Every entry must appear in the answer exactly as it does here.

(Beginning of Available data)

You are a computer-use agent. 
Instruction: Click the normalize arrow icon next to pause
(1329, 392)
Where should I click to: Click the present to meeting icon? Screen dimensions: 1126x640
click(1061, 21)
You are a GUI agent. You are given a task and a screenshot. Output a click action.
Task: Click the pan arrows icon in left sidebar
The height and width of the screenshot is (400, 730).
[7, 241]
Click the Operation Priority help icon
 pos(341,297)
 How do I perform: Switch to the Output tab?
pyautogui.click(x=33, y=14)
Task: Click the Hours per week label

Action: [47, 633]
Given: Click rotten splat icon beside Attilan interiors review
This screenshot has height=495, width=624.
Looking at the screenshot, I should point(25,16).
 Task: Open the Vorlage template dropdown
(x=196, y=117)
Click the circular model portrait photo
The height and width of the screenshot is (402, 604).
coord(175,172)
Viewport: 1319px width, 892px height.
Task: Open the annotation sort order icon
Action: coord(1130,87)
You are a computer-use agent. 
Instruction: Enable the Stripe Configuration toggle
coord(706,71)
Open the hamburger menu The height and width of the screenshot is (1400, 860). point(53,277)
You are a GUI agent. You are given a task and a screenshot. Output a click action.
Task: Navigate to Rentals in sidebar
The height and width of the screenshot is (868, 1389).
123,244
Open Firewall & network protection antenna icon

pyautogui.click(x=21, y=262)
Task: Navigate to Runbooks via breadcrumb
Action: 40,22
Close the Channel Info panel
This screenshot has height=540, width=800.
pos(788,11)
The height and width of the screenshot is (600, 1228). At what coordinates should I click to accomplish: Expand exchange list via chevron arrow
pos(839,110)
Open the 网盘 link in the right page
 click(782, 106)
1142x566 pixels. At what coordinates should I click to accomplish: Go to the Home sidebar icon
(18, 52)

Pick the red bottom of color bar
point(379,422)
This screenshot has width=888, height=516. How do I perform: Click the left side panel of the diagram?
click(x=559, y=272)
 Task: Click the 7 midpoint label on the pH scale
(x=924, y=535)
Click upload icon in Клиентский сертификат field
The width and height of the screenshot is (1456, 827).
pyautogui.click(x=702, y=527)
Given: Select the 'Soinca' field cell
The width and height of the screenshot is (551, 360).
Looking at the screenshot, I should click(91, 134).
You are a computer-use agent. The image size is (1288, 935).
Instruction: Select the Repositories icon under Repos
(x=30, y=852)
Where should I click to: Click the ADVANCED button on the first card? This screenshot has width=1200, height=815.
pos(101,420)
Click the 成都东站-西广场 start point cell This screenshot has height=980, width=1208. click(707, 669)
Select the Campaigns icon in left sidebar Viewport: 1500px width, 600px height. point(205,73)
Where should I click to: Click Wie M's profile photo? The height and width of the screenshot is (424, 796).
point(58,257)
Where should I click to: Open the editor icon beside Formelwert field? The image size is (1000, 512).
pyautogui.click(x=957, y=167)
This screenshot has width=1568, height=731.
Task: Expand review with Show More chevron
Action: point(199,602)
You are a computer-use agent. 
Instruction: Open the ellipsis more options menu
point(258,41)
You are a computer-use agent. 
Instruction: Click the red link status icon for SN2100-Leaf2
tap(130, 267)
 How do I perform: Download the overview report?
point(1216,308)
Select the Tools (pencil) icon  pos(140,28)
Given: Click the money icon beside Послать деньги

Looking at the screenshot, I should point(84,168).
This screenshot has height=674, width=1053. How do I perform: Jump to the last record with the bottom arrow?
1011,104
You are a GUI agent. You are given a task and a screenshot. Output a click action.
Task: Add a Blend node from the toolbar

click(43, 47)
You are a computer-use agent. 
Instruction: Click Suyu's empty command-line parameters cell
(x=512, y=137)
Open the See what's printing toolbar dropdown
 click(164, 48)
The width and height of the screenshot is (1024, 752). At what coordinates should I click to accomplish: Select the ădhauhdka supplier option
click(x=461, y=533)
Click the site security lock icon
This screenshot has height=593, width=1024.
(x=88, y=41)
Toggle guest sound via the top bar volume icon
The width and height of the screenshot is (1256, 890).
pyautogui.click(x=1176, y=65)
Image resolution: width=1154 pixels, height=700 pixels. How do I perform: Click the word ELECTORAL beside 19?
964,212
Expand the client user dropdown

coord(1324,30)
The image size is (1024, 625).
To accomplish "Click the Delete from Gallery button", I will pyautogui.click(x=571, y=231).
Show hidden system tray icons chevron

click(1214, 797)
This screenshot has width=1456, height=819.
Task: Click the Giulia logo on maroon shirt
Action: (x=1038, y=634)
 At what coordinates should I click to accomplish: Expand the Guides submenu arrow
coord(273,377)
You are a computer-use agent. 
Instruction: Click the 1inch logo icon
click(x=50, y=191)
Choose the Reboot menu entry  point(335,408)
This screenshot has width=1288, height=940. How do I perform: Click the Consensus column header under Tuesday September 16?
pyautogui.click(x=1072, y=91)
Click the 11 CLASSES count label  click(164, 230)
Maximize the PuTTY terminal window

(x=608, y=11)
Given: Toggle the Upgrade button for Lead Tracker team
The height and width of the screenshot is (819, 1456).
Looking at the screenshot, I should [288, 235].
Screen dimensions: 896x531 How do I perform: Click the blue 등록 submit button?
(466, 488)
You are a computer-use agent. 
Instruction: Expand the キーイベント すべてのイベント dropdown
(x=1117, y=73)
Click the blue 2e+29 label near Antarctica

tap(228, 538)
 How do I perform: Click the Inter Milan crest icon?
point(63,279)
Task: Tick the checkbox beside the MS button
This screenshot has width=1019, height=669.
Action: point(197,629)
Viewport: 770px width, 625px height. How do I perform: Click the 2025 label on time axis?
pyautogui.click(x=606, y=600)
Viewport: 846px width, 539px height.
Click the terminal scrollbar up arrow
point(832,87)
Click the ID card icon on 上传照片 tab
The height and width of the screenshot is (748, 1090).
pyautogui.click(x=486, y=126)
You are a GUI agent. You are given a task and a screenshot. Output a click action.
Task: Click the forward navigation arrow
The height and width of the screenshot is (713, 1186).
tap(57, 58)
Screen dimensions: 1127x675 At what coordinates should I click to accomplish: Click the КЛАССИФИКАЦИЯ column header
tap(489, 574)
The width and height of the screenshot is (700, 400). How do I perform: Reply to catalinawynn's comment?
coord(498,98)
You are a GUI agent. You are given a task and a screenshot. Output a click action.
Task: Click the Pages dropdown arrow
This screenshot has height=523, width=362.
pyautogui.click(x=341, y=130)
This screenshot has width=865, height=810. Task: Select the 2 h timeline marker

(End of Available data)

• [Response below]:
You are a computer-use agent. 
Instruction: Click the normalize arrow icon next to pause
(1329, 392)
Where should I click to: Click the present to meeting icon? Screen dimensions: 1126x640
click(1061, 21)
You are a GUI agent. You are given a task and a screenshot. Output a click action.
Task: Click the pan arrows icon in left sidebar
The height and width of the screenshot is (400, 730).
[7, 241]
Click the Operation Priority help icon
 pos(341,297)
 How do I perform: Switch to the Output tab?
pyautogui.click(x=33, y=14)
Task: Click the Hours per week label

Action: [47, 633]
Given: Click rotten splat icon beside Attilan interiors review
This screenshot has height=495, width=624.
Looking at the screenshot, I should point(25,16).
 Task: Open the Vorlage template dropdown
(x=196, y=117)
Click the circular model portrait photo
The height and width of the screenshot is (402, 604).
coord(175,172)
Viewport: 1319px width, 892px height.
Task: Open the annotation sort order icon
Action: coord(1130,87)
You are a computer-use agent. 
Instruction: Enable the Stripe Configuration toggle
coord(706,71)
Open the hamburger menu The height and width of the screenshot is (1400, 860). point(53,277)
You are a GUI agent. You are given a task and a screenshot. Output a click action.
Task: Navigate to Rentals in sidebar
The height and width of the screenshot is (868, 1389).
123,244
Open Firewall & network protection antenna icon

pyautogui.click(x=21, y=262)
Task: Navigate to Runbooks via breadcrumb
Action: 40,22
Close the Channel Info panel
This screenshot has height=540, width=800.
pos(788,11)
The height and width of the screenshot is (600, 1228). At what coordinates should I click to accomplish: Expand exchange list via chevron arrow
pos(839,110)
Open the 网盘 link in the right page
 click(782, 106)
1142x566 pixels. At what coordinates should I click to accomplish: Go to the Home sidebar icon
(18, 52)

Pick the red bottom of color bar
point(379,422)
This screenshot has width=888, height=516. How do I perform: Click the left side panel of the diagram?
click(x=559, y=272)
 Task: Click the 7 midpoint label on the pH scale
(x=924, y=535)
Click upload icon in Клиентский сертификат field
The width and height of the screenshot is (1456, 827).
pyautogui.click(x=702, y=527)
Given: Select the 'Soinca' field cell
The width and height of the screenshot is (551, 360).
Looking at the screenshot, I should click(91, 134).
You are a computer-use agent. The image size is (1288, 935).
Instruction: Select the Repositories icon under Repos
(x=30, y=852)
Where should I click to: Click the ADVANCED button on the first card? This screenshot has width=1200, height=815.
pos(101,420)
Click the 成都东站-西广场 start point cell This screenshot has height=980, width=1208. click(707, 669)
Select the Campaigns icon in left sidebar Viewport: 1500px width, 600px height. point(205,73)
Where should I click to: Click Wie M's profile photo? The height and width of the screenshot is (424, 796).
point(58,257)
Where should I click to: Open the editor icon beside Formelwert field? The image size is (1000, 512).
pyautogui.click(x=957, y=167)
This screenshot has width=1568, height=731.
Task: Expand review with Show More chevron
Action: point(199,602)
You are a computer-use agent. 
Instruction: Open the ellipsis more options menu
point(258,41)
You are a computer-use agent. 
Instruction: Click the red link status icon for SN2100-Leaf2
tap(130, 267)
 How do I perform: Download the overview report?
point(1216,308)
Select the Tools (pencil) icon  pos(140,28)
Given: Click the money icon beside Послать деньги

Looking at the screenshot, I should point(84,168).
This screenshot has height=674, width=1053. How do I perform: Jump to the last record with the bottom arrow?
1011,104
You are a GUI agent. You are given a task and a screenshot. Output a click action.
Task: Add a Blend node from the toolbar

click(43, 47)
You are a computer-use agent. 
Instruction: Click Suyu's empty command-line parameters cell
(x=512, y=137)
Open the See what's printing toolbar dropdown
 click(164, 48)
The width and height of the screenshot is (1024, 752). At what coordinates should I click to accomplish: Select the ădhauhdka supplier option
click(x=461, y=533)
Click the site security lock icon
This screenshot has height=593, width=1024.
(x=88, y=41)
Toggle guest sound via the top bar volume icon
The width and height of the screenshot is (1256, 890).
pyautogui.click(x=1176, y=65)
Image resolution: width=1154 pixels, height=700 pixels. How do I perform: Click the word ELECTORAL beside 19?
964,212
Expand the client user dropdown

coord(1324,30)
The image size is (1024, 625).
To accomplish "Click the Delete from Gallery button", I will pyautogui.click(x=571, y=231).
Show hidden system tray icons chevron

click(1214, 797)
This screenshot has width=1456, height=819.
Task: Click the Giulia logo on maroon shirt
Action: (x=1038, y=634)
 At what coordinates should I click to accomplish: Expand the Guides submenu arrow
coord(273,377)
You are a computer-use agent. 
Instruction: Click the 1inch logo icon
click(x=50, y=191)
Choose the Reboot menu entry  point(335,408)
This screenshot has width=1288, height=940. How do I perform: Click the Consensus column header under Tuesday September 16?
pyautogui.click(x=1072, y=91)
Click the 11 CLASSES count label  click(164, 230)
Maximize the PuTTY terminal window

(x=608, y=11)
Given: Toggle the Upgrade button for Lead Tracker team
The height and width of the screenshot is (819, 1456).
Looking at the screenshot, I should [288, 235].
Screen dimensions: 896x531 How do I perform: Click the blue 등록 submit button?
(466, 488)
You are a computer-use agent. 
Instruction: Expand the キーイベント すべてのイベント dropdown
(x=1117, y=73)
Click the blue 2e+29 label near Antarctica

tap(228, 538)
 How do I perform: Click the Inter Milan crest icon?
point(63,279)
Task: Tick the checkbox beside the MS button
This screenshot has width=1019, height=669.
Action: point(197,629)
Viewport: 770px width, 625px height. How do I perform: Click the 2025 label on time axis?
pyautogui.click(x=606, y=600)
Viewport: 846px width, 539px height.
Click the terminal scrollbar up arrow
point(832,87)
Click the ID card icon on 上传照片 tab
The height and width of the screenshot is (748, 1090).
pyautogui.click(x=486, y=126)
You are a GUI agent. You are given a task and a screenshot. Output a click action.
Task: Click the forward navigation arrow
The height and width of the screenshot is (713, 1186).
tap(57, 58)
Screen dimensions: 1127x675 At what coordinates should I click to accomplish: Click the КЛАССИФИКАЦИЯ column header
tap(489, 574)
The width and height of the screenshot is (700, 400). How do I perform: Reply to catalinawynn's comment?
coord(498,98)
You are a GUI agent. You are given a task and a screenshot. Output a click action.
Task: Click the Pages dropdown arrow
This screenshot has height=523, width=362.
pyautogui.click(x=341, y=130)
This screenshot has width=865, height=810. Task: Select the 2 h timeline marker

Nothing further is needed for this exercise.